# New macro video and photos questions



## tlchams (Aug 17, 2014)

Hi,

I asked this question in another area, and I didn't get any answers.

My husband shot some Macro photos for me of my Mantids and I tried to post them. I understand when they were too big from my laptop but then.... I have tried **everything**. I even purchased a subscription to Photo bucket. It said "could not save the URL image specified". Then I tried pointing it to the link on Facebook "Could not connect with the Server" and the HTML link said (again) "could not save the URL..."

I have a really cool macro video of my Wahlbergii sitting on a flower eating a hornworm.
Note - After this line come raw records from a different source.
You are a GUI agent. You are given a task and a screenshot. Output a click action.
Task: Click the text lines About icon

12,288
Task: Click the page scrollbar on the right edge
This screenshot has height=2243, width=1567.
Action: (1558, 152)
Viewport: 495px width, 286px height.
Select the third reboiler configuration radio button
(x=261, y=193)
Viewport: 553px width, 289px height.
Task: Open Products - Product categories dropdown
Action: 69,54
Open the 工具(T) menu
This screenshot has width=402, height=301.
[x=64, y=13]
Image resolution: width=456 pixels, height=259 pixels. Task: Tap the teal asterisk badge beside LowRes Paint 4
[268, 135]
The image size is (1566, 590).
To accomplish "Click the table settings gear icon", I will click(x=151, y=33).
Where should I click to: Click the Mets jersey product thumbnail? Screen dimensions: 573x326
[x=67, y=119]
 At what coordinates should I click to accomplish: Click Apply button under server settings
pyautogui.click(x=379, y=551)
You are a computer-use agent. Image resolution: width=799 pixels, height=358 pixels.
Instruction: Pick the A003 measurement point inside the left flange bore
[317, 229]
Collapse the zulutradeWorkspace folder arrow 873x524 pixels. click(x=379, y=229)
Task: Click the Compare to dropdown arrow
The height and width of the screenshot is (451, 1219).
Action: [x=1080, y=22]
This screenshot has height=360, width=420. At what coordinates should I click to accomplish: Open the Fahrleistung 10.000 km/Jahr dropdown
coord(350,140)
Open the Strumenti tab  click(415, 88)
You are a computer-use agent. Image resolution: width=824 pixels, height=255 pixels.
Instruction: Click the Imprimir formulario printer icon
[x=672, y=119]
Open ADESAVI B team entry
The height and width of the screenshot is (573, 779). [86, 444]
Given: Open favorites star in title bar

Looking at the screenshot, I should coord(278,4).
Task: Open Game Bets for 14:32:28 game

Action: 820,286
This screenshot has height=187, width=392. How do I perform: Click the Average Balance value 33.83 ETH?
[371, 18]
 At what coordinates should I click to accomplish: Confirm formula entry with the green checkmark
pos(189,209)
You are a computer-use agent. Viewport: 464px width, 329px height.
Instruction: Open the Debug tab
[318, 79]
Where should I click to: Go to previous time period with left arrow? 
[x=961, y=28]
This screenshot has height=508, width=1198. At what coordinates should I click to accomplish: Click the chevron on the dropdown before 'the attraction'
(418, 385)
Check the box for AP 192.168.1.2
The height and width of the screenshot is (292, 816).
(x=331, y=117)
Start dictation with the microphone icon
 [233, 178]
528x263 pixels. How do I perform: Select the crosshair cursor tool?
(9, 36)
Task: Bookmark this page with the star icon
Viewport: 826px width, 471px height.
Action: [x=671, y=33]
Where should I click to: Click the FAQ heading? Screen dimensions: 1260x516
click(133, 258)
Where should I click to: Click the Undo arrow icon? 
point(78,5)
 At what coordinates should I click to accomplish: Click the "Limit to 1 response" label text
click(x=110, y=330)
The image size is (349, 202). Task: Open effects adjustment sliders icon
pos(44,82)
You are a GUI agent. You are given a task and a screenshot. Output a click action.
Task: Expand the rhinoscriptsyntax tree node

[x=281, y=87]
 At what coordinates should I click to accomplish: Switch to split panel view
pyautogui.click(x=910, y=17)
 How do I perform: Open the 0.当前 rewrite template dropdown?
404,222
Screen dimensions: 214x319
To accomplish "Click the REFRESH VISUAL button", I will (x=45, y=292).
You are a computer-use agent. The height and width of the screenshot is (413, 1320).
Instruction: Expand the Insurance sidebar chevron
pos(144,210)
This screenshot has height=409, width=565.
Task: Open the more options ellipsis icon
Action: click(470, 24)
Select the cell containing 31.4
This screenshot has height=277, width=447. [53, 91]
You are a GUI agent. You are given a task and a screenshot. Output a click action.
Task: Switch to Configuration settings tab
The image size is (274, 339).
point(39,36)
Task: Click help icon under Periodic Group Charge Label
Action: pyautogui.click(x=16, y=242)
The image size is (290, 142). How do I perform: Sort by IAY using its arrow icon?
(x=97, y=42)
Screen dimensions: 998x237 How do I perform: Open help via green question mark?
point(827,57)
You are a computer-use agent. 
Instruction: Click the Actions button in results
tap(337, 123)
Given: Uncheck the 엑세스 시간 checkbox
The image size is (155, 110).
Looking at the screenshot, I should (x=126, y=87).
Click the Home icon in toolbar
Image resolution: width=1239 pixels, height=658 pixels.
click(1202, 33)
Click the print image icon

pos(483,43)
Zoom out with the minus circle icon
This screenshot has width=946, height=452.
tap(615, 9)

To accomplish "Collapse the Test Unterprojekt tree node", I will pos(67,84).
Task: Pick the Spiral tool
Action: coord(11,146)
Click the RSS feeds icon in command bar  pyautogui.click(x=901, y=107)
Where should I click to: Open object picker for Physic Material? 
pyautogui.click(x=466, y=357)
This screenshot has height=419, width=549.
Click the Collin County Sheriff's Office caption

I have no way to share it.

Am I not allowed to share it?

Thanks for the help....

Terry Lynne


----------



## happy1892 (Aug 17, 2014)

And you cannot copy the URL of the pictures from your facebook? Have you uploaded the videos to YouTube? YouTube probably has a maximum video length of up to 15 minutes.


----------



## Digger (Aug 17, 2014)

Hi Terry. Yes, this process can be frustrating! I read your note above, but unfortunately, can't quite get the picture (as it were) of your dilemma. I manage my own web servers. The process to get my images to load onto these pages is to load the image from my local PC over to the server (just like you would do uploading to Photobucket). I then copy the complete URL where the image is residing, to the "image" address pop-up window on the topic window (where you would be reading this now if you were creating a new post). The image button would be just above these sentences, on the second tool bar and it looks like a little green square window. Click on that little icon. A window will open that says "Image Properties," and there is a box in which you paste the complete URL. By "complete" I mean: http://www.terrypictures.com My files are in sub-directories and look like: http://www/nounpix.com/mantids/prettymantids.jpg

This explanation may look daunting, but once you complete the procedure you'll see it only takes a few seconds. I do not use Photobucket and thus don't know the nuances and idiosyncrasies of that application. But others on the board use it. Try my method and see if it works for you! The picture here is found at: http://www.nounpix.com/mantids/sebastian_L6.JPG%C2'&gt; So I just paste that (complete) URL into the "Image Properties" pop up box and voila! As you probably know, you must have the image file on an outside web server. The board can't "see" files on your local computer (C:\images\prettymantids.jpg)





.


----------



## tlchams (Aug 18, 2014)

I apologize that my post wasn't more clear.

Happy, the video is pretty short. I tried uploading the link from Facebook. And yes, from YouTube. Y'all can see the video on our Facebook page "Crazy Eyes Chams"

One thing I didn't mention is that my laptop is 8.1 and my browser is IE11. Not sure if that matters...

Digger, Every time I tried to use that little green square, it locks up on me and I have to shut down the browser window. I have been able to post a lower grade photo taken from my phone, but nothing macro even when they are full links. This morning I found the Gallery part of the forum. I am going to try posting photos there and pulling them into a message. I see on the message area "My Media" does that link to the Gallery?

Thanks for the replies!!


----------



## Digger (Aug 18, 2014)

Hi Terry,
I never used the "My Media" button before. So I thought I'd try it here. What this function does is simply let you choose a picture that you have previously posted somewhere on the Mantidforum. It posts here and, when clicked, takes you to the original post in the Mantidforum. This isn't really what you're looking to do - since you are yet unable to get an original post up on the site. Your OS shouldn't make any difference (8.1). It's possible your browser is causing a glitch, but I rather doubt it. Lots of other people on the board probably use the same IE version (I use Firefox).

Your "lockup" description above did get my attention. 'Means your browser is crashing when you click on the green square ("image" button). That's a browser problem, sometimes caused by a plugin for the browser. If you have a "Pop-Up" Blocker turned on for your browser, try turning it off and them clicking the image button again. If you have another browser available on your computer (Firefox, Chrome, Opera), try one of those instead. I'll try an upload with my IE 11 to see if I can replicate your problem.


----------



## tlchams (Aug 18, 2014)

I always use the pop up blocker! Let me go turn that off and see if I am able to do it then.

Usually it asks if I want to allow for the site, so I didn't even think about it being the problem.

Thank Digger.


----------



## tlchams (Aug 18, 2014)

Ok - no, even with the pop-up blocker turned off, it freezes and will do nothing. That is with either trying to bring the complete URL over from Photo bucket or from Facebook. This Browser window is frozen and I have to close out of it.


----------



## Digger (Aug 18, 2014)

Terry,

I tried the "image" button using a current version of the IE 11 browser. Sure enough, the same crash occurs with me. I suspect it is a java or javascript problem with IE 11.


----------



## tlchams (Aug 18, 2014)




----------



## tlchams (Aug 18, 2014)

Hey - there we go!! It was IE11 all along!!


----------



## Digger (Aug 18, 2014)

Yeaaah !!


----------